Une école de commerce, puis une idée
Bruxellois, Antoine a suivi un parcours scolaire traditionnel avant de suivre des cours à l'EPHEC, une école de commerce. "J'ai fait l'orientation commerce extérieur, à Bruxelles, et après j'ai fait une année passerelle pour faire mon Master à l'ICHEC en Sciences commerciales", nous a-t-il expliqué.
J'ai donc pris mes cours et je les ai enregistrés en les récitant
L'histoire de son idée, il le reconnait, fait très cliché. "Mais c'est comme ça que ça s'est passé. En 2016, j'étais en 3e à l'EPHEC, je suis parti en Erasmus à Bologne et j'avais des centaines de pages à étudier. Et je me suis que si j'avais toutes ses pages en format audio, je retiendrais peut-être ta matière plus vite, et en plus grande quantité. J'ai donc pris mes cours et je les ai enregistrés en les récitant. J'avais donc plein de fichiers MP3 et dès que j'allais me balader, faire mes courses ou visiter un endroit et que j'étais seul, j'écoutais mes cours". Il estime que ça lui a permis de réussir ses examens.
"Passionné d'entreprenariat", il concrétise l'idée
Durant quelques années, l'idée a germé dans la tête d'Antoine, qui poursuivait donc ses études. "Comme je suis devenu passionné d'entreprenariat, je me suis dit que je devais tester cette idée, c'était en 2019. Je suis à temps plein dessus depuis ce moment-là. Je me suis tourné vers l'incubateur (structure qui aide des entrepreneurs à se lancer) de l'ICHEC. Au moins de décembre, je commence à enregistrer mes premières capsules, et je vois que ça fonctionne très bien".
Les syllabus, on n'y touche pas, on les laisse aux professeurs, on n'a pas les droits dessus de toute façon
Petit à petit, l'idée se transforme donc en projet concret. "A ce moment-là, on tourne autour des 450 écoutes mensuelles pour quelques centaines d'utilisateurs". Il a choisi des cours très fréquentés pour ses premiers essais. "J'ai pris la première année de psycho à l'ULB, et la troisième de droit à l'ULB. Les capsules étaient basées sur les meilleures notes de cours, résumés et synthèses.
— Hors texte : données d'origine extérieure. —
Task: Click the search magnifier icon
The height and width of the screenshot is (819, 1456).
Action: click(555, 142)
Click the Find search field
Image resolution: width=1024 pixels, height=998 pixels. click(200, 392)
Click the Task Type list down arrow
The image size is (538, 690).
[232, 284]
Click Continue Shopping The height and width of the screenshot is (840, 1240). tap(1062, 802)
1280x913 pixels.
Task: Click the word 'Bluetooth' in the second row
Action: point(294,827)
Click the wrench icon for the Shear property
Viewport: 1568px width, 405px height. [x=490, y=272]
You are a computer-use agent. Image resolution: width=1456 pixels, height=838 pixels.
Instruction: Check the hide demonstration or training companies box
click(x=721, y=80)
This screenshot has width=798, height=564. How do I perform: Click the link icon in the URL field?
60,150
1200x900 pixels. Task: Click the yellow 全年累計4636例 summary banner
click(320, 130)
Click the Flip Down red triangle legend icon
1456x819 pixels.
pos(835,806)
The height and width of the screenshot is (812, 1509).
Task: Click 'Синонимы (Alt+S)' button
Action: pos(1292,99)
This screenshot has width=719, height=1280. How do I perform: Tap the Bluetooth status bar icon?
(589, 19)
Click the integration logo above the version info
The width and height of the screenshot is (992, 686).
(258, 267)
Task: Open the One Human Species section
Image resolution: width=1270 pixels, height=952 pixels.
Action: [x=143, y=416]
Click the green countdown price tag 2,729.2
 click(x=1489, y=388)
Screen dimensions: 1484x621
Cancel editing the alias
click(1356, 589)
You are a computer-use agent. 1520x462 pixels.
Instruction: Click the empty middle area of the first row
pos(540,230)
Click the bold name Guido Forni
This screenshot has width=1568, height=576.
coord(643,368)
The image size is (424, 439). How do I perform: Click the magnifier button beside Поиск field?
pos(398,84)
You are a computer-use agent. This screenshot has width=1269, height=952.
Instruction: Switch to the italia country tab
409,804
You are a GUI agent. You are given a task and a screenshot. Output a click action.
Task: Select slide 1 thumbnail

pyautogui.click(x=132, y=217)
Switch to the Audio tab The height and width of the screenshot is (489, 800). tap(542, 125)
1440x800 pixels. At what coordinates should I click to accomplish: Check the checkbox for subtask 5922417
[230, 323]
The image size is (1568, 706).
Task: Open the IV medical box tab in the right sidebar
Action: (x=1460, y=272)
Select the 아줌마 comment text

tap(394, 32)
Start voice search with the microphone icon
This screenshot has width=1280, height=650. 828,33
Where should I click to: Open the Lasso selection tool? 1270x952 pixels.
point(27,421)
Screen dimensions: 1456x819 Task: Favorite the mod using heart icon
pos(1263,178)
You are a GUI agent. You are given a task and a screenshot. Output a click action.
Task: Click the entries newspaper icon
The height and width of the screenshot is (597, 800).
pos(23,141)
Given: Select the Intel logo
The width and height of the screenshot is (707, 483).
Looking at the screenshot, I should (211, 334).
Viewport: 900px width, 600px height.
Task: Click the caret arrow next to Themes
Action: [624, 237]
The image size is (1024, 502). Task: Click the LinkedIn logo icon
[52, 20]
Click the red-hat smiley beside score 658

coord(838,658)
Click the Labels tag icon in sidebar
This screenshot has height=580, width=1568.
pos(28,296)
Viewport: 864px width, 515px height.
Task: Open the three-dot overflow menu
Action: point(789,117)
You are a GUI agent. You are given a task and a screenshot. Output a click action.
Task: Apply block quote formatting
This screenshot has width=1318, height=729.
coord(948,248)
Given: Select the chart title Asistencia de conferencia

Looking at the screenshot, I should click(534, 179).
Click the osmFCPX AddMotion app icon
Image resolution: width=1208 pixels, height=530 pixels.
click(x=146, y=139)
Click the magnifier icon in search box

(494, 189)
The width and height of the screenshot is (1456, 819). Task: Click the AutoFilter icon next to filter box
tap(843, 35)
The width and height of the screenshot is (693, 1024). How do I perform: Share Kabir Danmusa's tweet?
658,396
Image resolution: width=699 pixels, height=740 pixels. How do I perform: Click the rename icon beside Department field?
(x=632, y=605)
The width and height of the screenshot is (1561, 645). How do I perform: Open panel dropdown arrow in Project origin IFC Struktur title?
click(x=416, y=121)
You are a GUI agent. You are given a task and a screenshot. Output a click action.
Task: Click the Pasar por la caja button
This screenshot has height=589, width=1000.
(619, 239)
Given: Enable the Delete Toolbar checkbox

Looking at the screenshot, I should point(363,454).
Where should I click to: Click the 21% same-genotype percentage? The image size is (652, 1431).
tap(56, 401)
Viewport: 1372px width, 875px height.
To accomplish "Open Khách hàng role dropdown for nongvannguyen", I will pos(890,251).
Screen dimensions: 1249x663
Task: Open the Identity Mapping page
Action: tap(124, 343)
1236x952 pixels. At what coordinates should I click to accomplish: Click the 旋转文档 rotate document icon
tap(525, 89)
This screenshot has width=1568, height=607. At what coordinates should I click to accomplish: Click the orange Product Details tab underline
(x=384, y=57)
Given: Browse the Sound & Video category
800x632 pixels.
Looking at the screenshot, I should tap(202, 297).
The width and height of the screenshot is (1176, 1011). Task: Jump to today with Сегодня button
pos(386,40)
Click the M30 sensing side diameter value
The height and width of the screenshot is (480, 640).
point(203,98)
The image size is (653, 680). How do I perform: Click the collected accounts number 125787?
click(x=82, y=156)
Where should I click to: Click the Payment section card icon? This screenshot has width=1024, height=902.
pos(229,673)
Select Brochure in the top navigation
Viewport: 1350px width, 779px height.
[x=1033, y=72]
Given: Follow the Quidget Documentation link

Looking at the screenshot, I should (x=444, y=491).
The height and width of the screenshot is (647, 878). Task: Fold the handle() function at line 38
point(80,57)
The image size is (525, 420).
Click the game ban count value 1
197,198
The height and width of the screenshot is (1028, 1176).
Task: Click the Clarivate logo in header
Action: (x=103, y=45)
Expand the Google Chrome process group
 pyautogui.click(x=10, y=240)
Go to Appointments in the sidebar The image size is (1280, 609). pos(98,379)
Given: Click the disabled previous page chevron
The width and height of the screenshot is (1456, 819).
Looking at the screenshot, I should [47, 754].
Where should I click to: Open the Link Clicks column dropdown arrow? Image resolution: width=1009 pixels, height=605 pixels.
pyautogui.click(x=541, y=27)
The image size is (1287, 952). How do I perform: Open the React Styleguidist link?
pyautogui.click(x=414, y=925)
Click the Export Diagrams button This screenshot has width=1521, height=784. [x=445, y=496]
Les syllabus, on n'y touche pas, on les laisse aux professeurs, on n'a pas les droits dessus de toute façon".
On passe par les groupes Facebook d'étudiants
Pour trouver cette matière première essentielle, donc les résumés et les synthèses, "on est passé énormément par les groupes Facebook d'étudiants: ils rassemblent des milliers de personnes, et on a accès directement à nos utilisateurs. Je demandais à la personne qui a réalisé les notes si elle était d'accord qu'on en fasse des capsules, j'enregistrais avec mon micro et une carte son, et je les envoyais sur les plateformes existantes à ce moment-là, donc Spotify, Apple Podcast et SoundCloud".
Rassembler des fonds: "Assez facile dans mon cas"
Antoine sent bien qu'il tient quelque chose, mais il doit aller plus loin pour construire un business model, donc un plan de revenus pour un entreprise. Il participe alors à un salon. "Une personne qui travaille pour un fond wallon, Digital Attraction, passe par mon stand et trouve l'idée assez cool et me demande des infos". Quelques temps plus, "je passe devant un comité et j'obtiens 25.000 euros de fonds pour lancer Easyllabus".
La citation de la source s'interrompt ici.